Gravity retaining wall. Gravity retaining wall is used for continuous support, and corresponding supporting facilities such as drainage are built on the upper part. The retaining wall has the advantages of simple structure, materials and convenient construction, large section size and heavy wall body, and the lateral earth pressure on the back of the wall is mainly balanced by the gravity of the wall body, so it occupies a lot of land, can not give full play to the strength performance of building materials, and is not easy to implement construction mechanization.

Cantilever retaining wall. The cantilever retaining wall is used for supporting, the wall section is small, and the stability of the wall is not or not completely maintained by its own gravity, so the structure is lighter, occupies less land, and increases the anti-overturning stability. Conducive to mechanized construction. However, the retaining wall is only suiTable for retaining walls less than 6 m high.

Buttress retaining wall.

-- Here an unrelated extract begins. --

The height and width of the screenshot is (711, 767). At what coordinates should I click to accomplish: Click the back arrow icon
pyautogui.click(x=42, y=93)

The use of arm-type retaining wall for supporting, the wall body section is small, the stability of the wall is not or not completely dependent on its own gravity to maintain, so the structure is lighter, occupies less land, and increases the anti-overturning stability, is conducive to mechanized construction. The retaining wall is suiTable for a wall height not higher than 15 m.

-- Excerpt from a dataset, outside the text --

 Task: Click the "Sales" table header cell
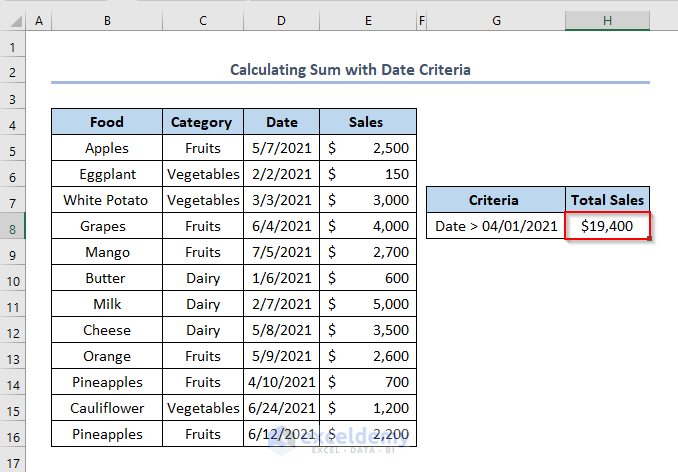367,122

5 Conclusions and Recommendations

5.1 Conclusion

1. 1.

   The seismic fortification intensity of Shizong County is the third group of 7°, and the designed basic seismic acceleration value is 0.10 g. The type of site soil is medium site soil, and the type of site is Class II building site, which is an unfavorable seismic area.

2. 2.

   There is Fengwei River under the slope with low terrain, which has a great influence on the stability of the slope.

3. 3.

   Unsaturated sand and silt within the proposed study site are not considered in the liquefaction of seismic sand (silt).

4. 4.

   The slope body is affected by its own geotechnical geological characteristics, rainfall and human engineering activities, and there is a risk of sliding.

5.2 Suggestions

1. 1.

   Remove the floating soil on the side slope to reduce the upper load of landslide;

2. 2.

   The base of the slope is supported by gravity rubble or cantilever or armrest reinforced concrete retaining wall. The retaining layer of the retaining wall foundation can be the third layer of strongly weathered silty mudstone and the fourth layer of moderately weathered silty mudstone.

3. 3.

   Make drainage measures such as truncation and drainage ditch for extension of the hilltop highway, and do a good job of drainage system to avoid rainwater scouring the slope and water softening the foundation; The foundation pit should be closed in time after excavation.

4. 4.

   Landslide damage will have an impact on highway construction and social development, should be carried out in a timely manner before the landslide slide, it is suggested to improve the preliminary work in a timely manner, and pay close attention to the implementation of prevention and control projects.

5. 5.

   Corresponding engineering measures should be taken according to the deformation mechanism of landslide and the special engineering geological conditions.

6. 6.

   Before the landslide prevention and control project is completed, the monitoring, early warning and forecasting measures and publicity work of all landslides should be strengthened, and the disaster prevention awareness of site construction personnel and surrounding residents should be strengthened, especially during the rainy season, the relevant departments should do a good job of landslide emergency measures.

7. 7.

   The proposed projects or engineering activities around the landslide should be supervised to prevent them from aggravating the deformation of the slope.